Indian meal moth larva,

Every now and then a couple of moths make an appearance in my kitchen or dining room. Beyond being a minor nuisance, they are a signal I have eggs, larva and pupa in some food product nearby. These moths are called pantry pests, specifically, Indian Meal Moths. Their Latin name is Plodia interpunctella. They feed on and infest grain products such as flour, oatmeal, cornmeal and just about any cereal. They are also known to eat dried fruit, chocolate, herbs and seeds. Insects are usually brought into the home unnoticed in food products from the grocery store and might occasionally fly in from an outside food source. Some unusual hiding and egg laying places have been reported to the UConn Home and Garden Education Center. The crumb tray of the toaster, the intake vents of stand mixers, in the pot holder drawer feeding on crumbs, in stored seeds for the vegetable garden and in the bottom of the holiday nut bowl are all additional sites of egg laying. Dry pet food and bird seed can contain Indian Meal Moths.

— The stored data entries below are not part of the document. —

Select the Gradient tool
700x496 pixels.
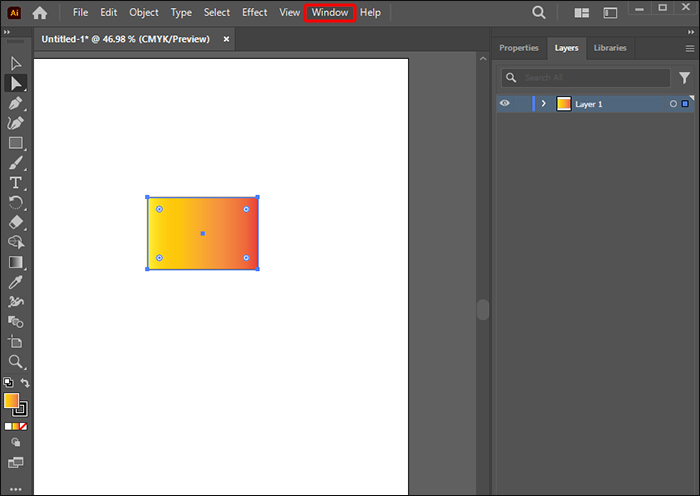point(15,262)
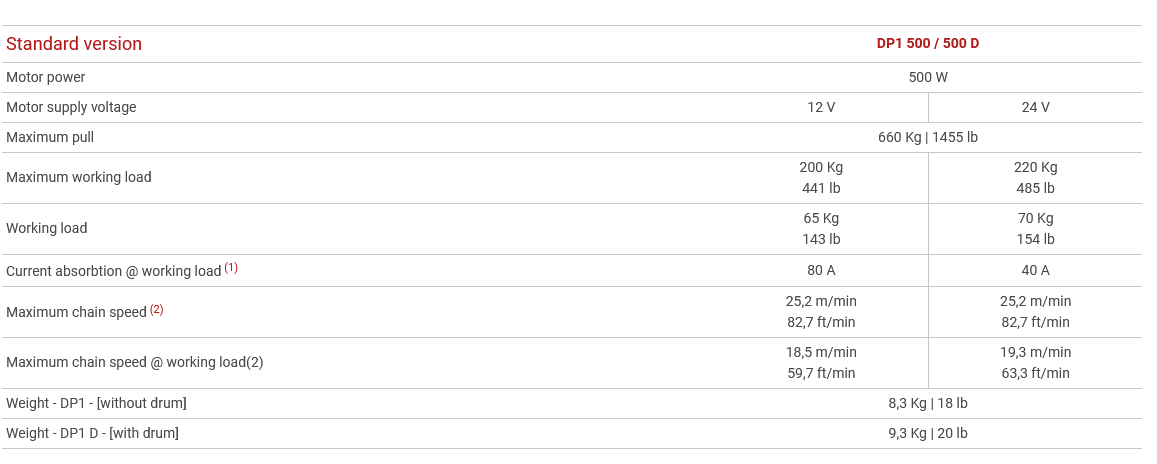Click the "8,3 Kg | 18 lb" weight value
This screenshot has height=464, width=1157.
click(928, 403)
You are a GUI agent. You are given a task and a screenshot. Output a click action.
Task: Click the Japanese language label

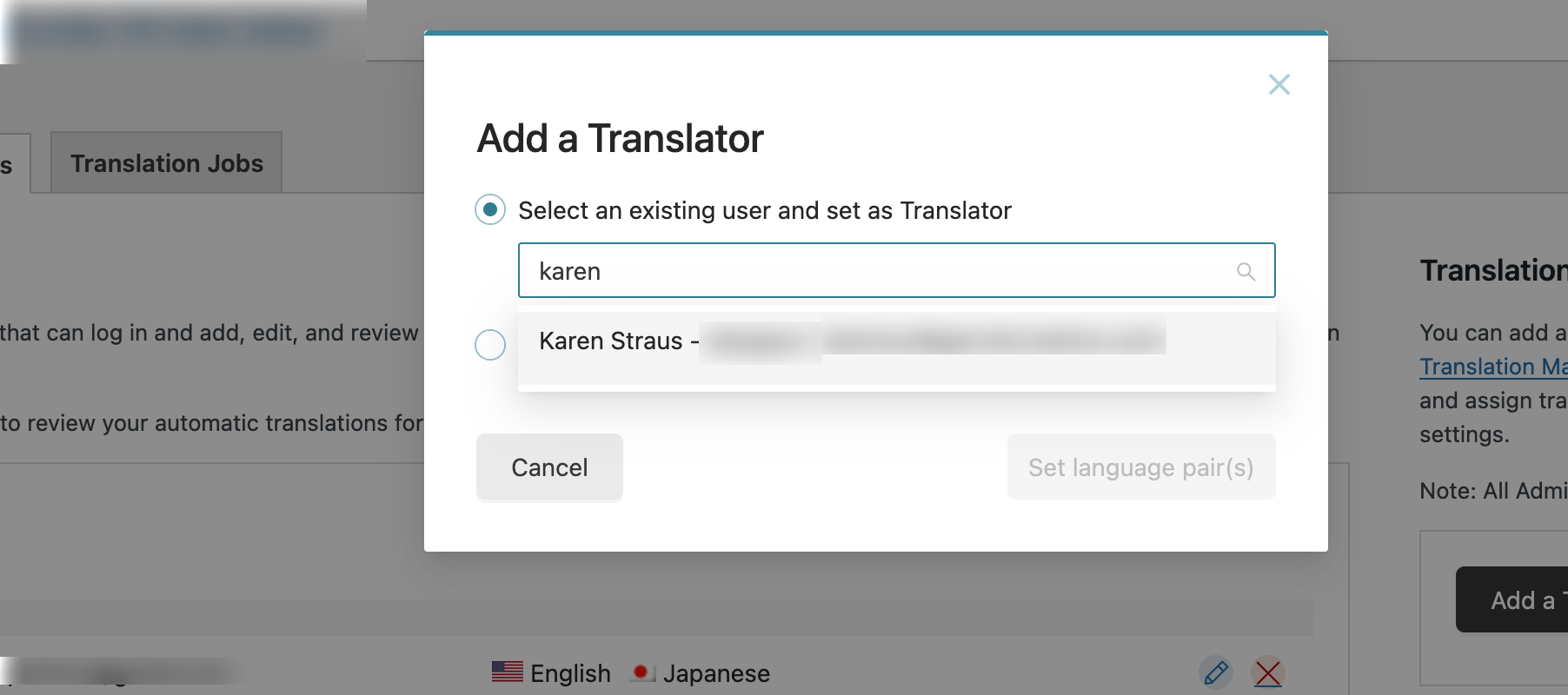[x=716, y=673]
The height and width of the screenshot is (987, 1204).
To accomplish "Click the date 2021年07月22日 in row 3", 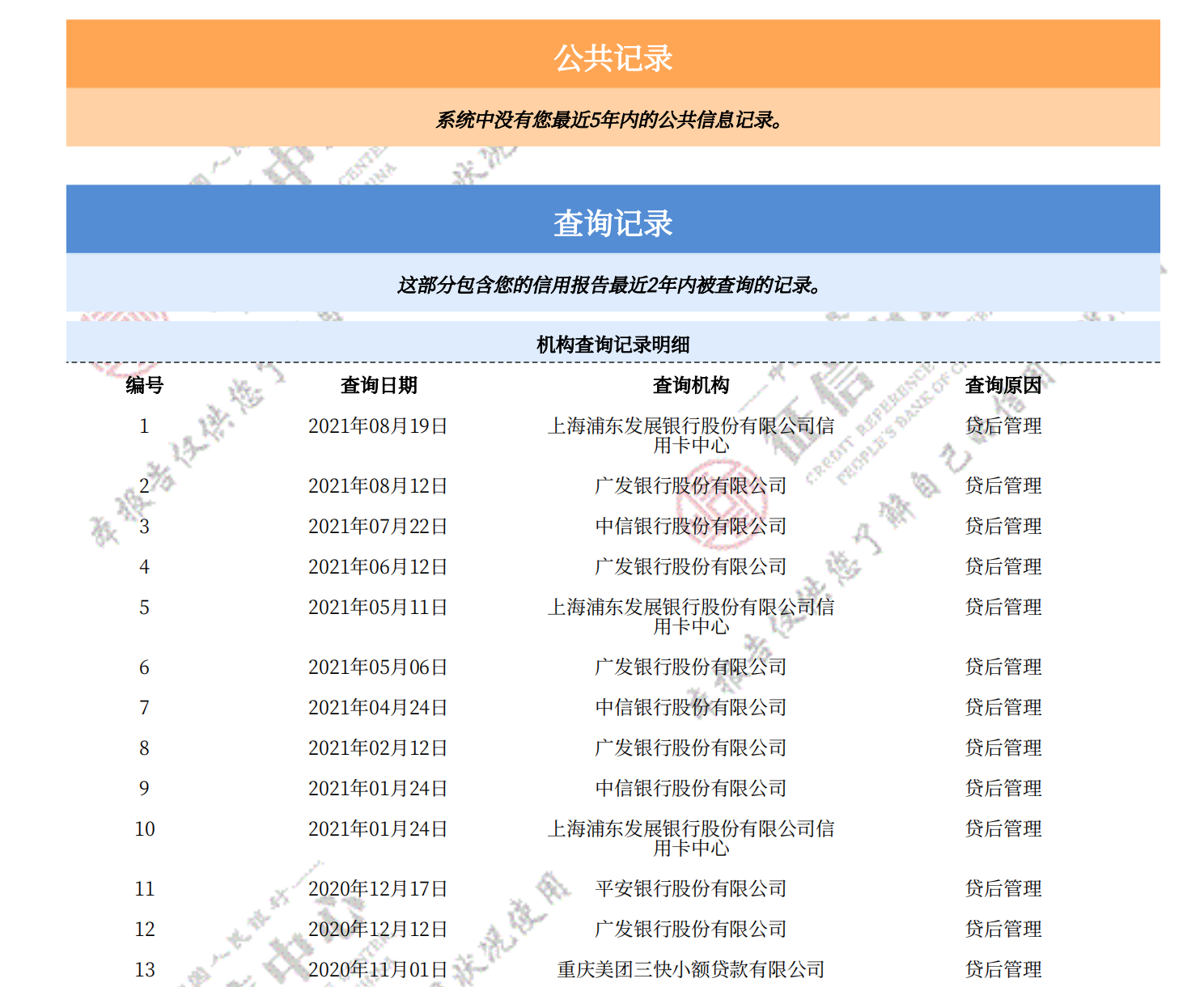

The lifecycle of Indian Meal Moth has four stages. The adult female moth will lay 60 to 300 eggs in or near a food source. The egg hatches into a larva within 2 to 14 days, then begins feeding for a varying number of days, depending on temperature and humidity. They then pupate during which they develop into a moth, emerge to fly around our kitchens, mate and repeat the cycle. Moths sometimes lay eggs on textured ceilings and at the corners where the wall meets the ceiling and on the underside of the cabinet shelves.

Signs they larvae are present in dry-stored foods are webbing and frass clumping food bits together and hanging from the top or sides of containers. In the case of the toaster tray, all of the crumbs were not loose but matted together in one lump. Adults and larva can chew through cardboard and plastic bags. It is best to store even unopened packages in hard sided plastic or glass containers. That way, even if you bring the insects in from the grocery store, they will be contained in the hard container.

Control measures include vacuuming and cleaning cabinets, examining food for any insect presence and removing. Soap and water will kill all stages of life of these soft bodied insects. Pesticides are not needed and not recommended indoors, especially around food. Keep cabinets clean, wipe up spilled food promptly and good sanitation practices will eliminate any food sources for any moths you might have missed. Placing suspected infested food containers in the freezer will kill the insects. The insects are not vectors of any human disease and will not harmful if eaten, but a little gross!